Last week I wrote about my Director of Photography, Jan Kohler. This week, Brown University student Emily Jones is on tap. Emily… what can I say about this young woman? What can't I say about her?
For the Nyaka project, I knew I would need a good boom operator and all around production assistant. It would require someone who has a great work ethic, good temperament and positive energy. Emily was perfect for this role. She is one of those people you need to have on set when things go south or an interview gets a bit emotional. I am sure she does not realize this, but Em has a way of of looking at you and you know all things in the world will be good. I had no doubt she would be the perfect crew mate.

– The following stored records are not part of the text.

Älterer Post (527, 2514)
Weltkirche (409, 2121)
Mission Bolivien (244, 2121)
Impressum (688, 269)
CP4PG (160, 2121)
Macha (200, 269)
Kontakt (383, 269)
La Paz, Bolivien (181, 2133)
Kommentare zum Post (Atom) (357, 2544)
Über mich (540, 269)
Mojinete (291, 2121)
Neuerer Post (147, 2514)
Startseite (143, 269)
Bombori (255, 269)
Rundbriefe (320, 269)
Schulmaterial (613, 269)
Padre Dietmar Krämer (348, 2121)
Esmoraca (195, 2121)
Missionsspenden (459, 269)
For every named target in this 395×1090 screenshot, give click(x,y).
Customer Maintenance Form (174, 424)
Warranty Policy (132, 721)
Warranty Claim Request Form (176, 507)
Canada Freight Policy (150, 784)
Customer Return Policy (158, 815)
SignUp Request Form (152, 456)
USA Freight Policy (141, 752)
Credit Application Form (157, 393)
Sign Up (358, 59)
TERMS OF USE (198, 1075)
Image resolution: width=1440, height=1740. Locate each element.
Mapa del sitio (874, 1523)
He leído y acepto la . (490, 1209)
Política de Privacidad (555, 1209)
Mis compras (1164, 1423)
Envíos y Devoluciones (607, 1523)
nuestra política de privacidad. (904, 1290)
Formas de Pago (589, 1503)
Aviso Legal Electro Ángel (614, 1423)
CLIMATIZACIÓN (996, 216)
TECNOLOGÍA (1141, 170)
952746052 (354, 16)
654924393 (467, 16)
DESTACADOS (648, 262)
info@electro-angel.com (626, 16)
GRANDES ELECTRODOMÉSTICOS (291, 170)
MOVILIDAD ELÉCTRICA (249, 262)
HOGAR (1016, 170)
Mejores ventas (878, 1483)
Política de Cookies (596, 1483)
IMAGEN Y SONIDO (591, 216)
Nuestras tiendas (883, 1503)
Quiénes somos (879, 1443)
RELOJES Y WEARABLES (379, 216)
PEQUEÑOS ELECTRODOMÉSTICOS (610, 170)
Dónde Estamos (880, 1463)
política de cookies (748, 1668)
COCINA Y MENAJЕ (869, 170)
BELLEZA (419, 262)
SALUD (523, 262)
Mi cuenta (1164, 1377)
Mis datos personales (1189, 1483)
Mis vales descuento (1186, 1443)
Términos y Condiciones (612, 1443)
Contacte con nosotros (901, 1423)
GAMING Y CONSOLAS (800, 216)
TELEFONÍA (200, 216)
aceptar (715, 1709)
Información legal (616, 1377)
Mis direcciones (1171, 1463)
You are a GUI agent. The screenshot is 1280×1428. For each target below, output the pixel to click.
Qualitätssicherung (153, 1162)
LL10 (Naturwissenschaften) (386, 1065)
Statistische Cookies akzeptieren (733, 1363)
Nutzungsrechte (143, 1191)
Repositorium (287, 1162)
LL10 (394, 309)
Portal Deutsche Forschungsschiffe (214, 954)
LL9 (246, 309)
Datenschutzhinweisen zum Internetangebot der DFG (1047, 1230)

She went from being awkward and shy the first days of the shoot to becoming our most beloved crew member not just with us, but the locals too. Emily’s role was to assist us whether to operate boom, reflectors or setting up cameras. She did a fantastic job in every role, but when it came to diffuser/reflector duty, she rocked. This may not seem that important to many, but it is an absolutely critical role as we shoot everything using natural light. Her nickname “Super Silver Circle Girl” was fitting and she even began teaching locals and Nyaka volunteers how manage the reflector/diffuser.
Emily also became our chief “mingler”. I insisted the crew take a pro-active role in introductions when we found ourselves in those types of situations. This can be quite intimidating, especially if you are shy and may not have well-practiced social skills. Everyone did fine, but Emily was the one who typically got the ball rolling.
Emily is off at college now for the next few years. Hopefully, I can convince her to join me on the next few projects. I'll bribe her with chocolate if i have to.
UPDATE: EDITOR'S NOTE: Sept. 8, 2015- After this piece was published, I was contacted by Jackson Kaguri regarding my use of the word "local". To my horror, he shared with me that the use of the word "local" in this context is considered negative and should not be used even though the people of the community use it in everyday conversation. In a future blog I will expand on our conversation. I regret the use of this word and sincerely apologize. I thank Jackson for educating me on this cultural nuance.